The old Democrats gave way to the new Left Party. They too were stuck with a nickname not of their own devising and the nickname stuck: in this case a derisive acronym that the Right made up and the Left accepted, accepted in that same curious American tradition by which we allow our enemies to name us, give currency to their curses, perhaps from the need to concede the headstart they want and still beat them, perhaps also from the secret inkling that our enemies know the worst of us best and it’s best for them to say it. LEFT usually it is, often LEFTPAPA, sometimes LEFTPAPASAN (with a little Jap bow), hardly ever the original LEFTPAPASANE, which stood for what, according to the Right, the Left believed in: Liberty, Equality, Fraternity, The Pill, Atheism, Pot, Anti-Pollution, Sex, Abortion Now, Euthanasia.
Percy often said that the novelist aspires to be a prophet in reverse: he hoped that telling the truth about ourselves now might spare us future heartache. The comic sadness here is that this is a paragraph you might see today satirizing our own political life.
But the story itself offers more hope than this couple-paragraph snapshot of politics suggests: the protagonist, Dr. Thomas More, takes the reader on a wild ride through Feliciana Parish, Louisiana. A scientist with a tragic family history, More believes he’s stumbled upon a world-changing invention with the possibility to save humanity or destroy it. And while that sounds like the groundwork for a dystopian thriller, Percy uses a few days in More’s life to remind us that all the technological and medical fixes for our alienation evade what we really need from our family life, our community, and our churches—places of rest that give us the capacity to live well. From clues in the book and some help from Wikipedia, you can determine the main action of the novel is meant to take place on July 1 through 4, 1984. Percy’s sense of humor here is telling: Tom More earns himself a new birth of freedom on July Fourth, one against Orwell’s prophecy.

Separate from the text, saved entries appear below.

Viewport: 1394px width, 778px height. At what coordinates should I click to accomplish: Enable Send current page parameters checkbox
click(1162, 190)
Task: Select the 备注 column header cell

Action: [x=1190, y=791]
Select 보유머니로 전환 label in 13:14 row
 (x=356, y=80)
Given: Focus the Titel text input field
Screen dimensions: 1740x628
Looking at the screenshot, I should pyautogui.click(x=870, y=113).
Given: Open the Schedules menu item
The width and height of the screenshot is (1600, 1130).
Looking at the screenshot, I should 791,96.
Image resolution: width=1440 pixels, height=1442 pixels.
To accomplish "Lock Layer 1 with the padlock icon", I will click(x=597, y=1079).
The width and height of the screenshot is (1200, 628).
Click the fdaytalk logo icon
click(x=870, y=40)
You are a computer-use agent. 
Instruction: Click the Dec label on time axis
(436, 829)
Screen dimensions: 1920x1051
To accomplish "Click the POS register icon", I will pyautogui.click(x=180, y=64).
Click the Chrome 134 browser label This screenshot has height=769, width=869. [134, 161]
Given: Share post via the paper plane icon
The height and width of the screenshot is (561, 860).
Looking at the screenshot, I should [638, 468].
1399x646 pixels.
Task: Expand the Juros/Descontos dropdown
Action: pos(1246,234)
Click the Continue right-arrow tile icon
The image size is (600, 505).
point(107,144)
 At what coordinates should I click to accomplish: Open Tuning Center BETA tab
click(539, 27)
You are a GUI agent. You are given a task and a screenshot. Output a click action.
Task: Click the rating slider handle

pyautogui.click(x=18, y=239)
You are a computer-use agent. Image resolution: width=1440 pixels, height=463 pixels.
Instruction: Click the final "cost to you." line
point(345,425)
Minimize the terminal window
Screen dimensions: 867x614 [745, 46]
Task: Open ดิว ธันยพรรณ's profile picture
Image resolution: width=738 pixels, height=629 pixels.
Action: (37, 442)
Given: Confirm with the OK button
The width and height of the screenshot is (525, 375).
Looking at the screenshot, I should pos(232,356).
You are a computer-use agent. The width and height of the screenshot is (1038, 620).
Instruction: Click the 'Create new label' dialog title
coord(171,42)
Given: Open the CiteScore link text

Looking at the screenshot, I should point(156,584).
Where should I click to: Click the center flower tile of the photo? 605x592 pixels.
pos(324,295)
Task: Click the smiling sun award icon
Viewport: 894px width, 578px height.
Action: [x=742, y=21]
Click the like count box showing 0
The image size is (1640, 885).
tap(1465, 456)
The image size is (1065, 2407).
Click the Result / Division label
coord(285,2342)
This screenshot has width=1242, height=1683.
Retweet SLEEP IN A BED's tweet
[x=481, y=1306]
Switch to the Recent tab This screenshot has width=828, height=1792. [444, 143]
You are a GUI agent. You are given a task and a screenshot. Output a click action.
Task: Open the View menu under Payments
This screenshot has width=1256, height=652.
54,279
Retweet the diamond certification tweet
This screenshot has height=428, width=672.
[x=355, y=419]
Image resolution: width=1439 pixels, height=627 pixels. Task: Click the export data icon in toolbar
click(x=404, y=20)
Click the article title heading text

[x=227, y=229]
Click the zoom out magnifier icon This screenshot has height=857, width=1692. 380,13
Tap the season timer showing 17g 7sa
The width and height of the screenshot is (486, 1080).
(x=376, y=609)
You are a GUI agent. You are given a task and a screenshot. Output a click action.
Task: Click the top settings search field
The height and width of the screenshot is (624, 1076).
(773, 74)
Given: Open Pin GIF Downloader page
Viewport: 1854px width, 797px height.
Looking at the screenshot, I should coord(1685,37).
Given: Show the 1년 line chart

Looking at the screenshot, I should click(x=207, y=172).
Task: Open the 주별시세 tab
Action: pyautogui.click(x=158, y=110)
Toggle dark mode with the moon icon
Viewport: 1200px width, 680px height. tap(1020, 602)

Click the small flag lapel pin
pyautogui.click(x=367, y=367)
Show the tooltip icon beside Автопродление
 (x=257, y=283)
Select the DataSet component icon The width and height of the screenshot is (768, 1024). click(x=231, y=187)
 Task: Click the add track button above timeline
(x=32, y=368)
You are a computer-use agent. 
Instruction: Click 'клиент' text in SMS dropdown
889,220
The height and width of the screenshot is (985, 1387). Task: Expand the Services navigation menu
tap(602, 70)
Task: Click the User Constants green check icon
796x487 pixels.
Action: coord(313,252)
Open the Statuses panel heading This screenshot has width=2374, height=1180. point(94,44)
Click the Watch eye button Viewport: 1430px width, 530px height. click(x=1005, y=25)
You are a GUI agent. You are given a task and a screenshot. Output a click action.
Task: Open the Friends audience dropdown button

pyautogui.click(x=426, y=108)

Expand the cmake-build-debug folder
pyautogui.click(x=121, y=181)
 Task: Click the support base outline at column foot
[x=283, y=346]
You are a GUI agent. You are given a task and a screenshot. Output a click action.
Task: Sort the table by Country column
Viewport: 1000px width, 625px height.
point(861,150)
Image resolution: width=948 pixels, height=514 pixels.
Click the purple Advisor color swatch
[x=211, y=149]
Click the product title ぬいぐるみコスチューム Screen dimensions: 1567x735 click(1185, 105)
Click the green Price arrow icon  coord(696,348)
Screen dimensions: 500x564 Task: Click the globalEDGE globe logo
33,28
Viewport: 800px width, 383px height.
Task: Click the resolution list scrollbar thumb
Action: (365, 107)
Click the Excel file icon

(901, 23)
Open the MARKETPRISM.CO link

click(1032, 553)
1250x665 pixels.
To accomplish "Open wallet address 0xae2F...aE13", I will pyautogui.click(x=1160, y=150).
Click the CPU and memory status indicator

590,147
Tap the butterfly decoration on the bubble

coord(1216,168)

Percy remains a guide to our times he offers us help in how to muddle through our ideologically divided times. He reminds us that we can never secure lasting victories in politics, indeed that the entire language of “problems and solutions” that we indulge in is a category error. Politics is the world of tensions and dilemmas that never fully resolve themselves. Indeed, Percy predicted that the great dangers of our world might come from the effort to eliminate politics entirely, which we see played out every time crowds left and right stifle free speech, every time politicians speak of debates being entirely settled, and whenever experts seek to evade the messiness of political compromise in favor of administrative power. Without this sort of awareness, these deranged times can’t be seen for how they really are.
Reading Percy’s work can help remind us that no matter how we work to transform our world into one of comfort, safety, and prosperity, it will never truly feel like home, and this is a reminder we need more than ever.